* Problem details: After locating the line that contains "Our student focus (100, 2127)", restate it and each later line word for word through the end of the records.

* Data under study:
◇ ◇ ◇

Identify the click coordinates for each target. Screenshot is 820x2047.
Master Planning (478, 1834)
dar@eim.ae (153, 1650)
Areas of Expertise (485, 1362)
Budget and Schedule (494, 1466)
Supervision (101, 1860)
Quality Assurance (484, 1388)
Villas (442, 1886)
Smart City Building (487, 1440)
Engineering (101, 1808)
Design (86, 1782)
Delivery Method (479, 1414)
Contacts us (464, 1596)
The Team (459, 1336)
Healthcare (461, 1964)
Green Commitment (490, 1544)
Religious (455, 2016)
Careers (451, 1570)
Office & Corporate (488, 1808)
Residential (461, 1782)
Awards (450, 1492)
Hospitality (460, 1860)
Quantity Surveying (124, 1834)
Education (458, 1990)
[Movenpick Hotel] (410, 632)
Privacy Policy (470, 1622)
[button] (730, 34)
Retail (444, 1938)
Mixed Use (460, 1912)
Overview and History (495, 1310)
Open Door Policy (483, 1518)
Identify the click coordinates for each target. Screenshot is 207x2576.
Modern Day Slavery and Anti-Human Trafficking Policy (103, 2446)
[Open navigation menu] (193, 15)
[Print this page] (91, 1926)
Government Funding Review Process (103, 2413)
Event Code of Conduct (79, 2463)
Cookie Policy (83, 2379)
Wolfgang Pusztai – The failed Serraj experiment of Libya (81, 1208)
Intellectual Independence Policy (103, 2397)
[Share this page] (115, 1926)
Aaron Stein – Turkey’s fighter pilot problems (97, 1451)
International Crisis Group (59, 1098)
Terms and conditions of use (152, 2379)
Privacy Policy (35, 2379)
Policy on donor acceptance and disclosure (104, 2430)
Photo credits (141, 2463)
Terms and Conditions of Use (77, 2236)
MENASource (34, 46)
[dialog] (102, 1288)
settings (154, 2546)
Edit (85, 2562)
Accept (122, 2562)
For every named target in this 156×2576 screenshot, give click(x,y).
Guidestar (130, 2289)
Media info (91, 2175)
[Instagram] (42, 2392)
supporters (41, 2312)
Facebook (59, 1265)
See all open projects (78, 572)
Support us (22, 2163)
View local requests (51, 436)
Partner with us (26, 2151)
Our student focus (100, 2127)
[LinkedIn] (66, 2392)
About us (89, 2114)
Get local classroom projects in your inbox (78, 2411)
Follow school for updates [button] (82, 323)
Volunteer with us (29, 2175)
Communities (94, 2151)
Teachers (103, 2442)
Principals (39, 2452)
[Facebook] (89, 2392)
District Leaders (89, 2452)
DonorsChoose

◇ ◇ ◇

* Solution to the exercise:
Our student focus (100, 2127)
[LinkedIn] (66, 2392)
About us (89, 2114)
Get local classroom projects in your inbox (78, 2411)
Follow school for updates [button] (82, 323)
Volunteer with us (29, 2175)
Communities (94, 2151)
Teachers (103, 2442)
Principals (39, 2452)
[Facebook] (89, 2392)
District Leaders (89, 2452)
DonorsChoose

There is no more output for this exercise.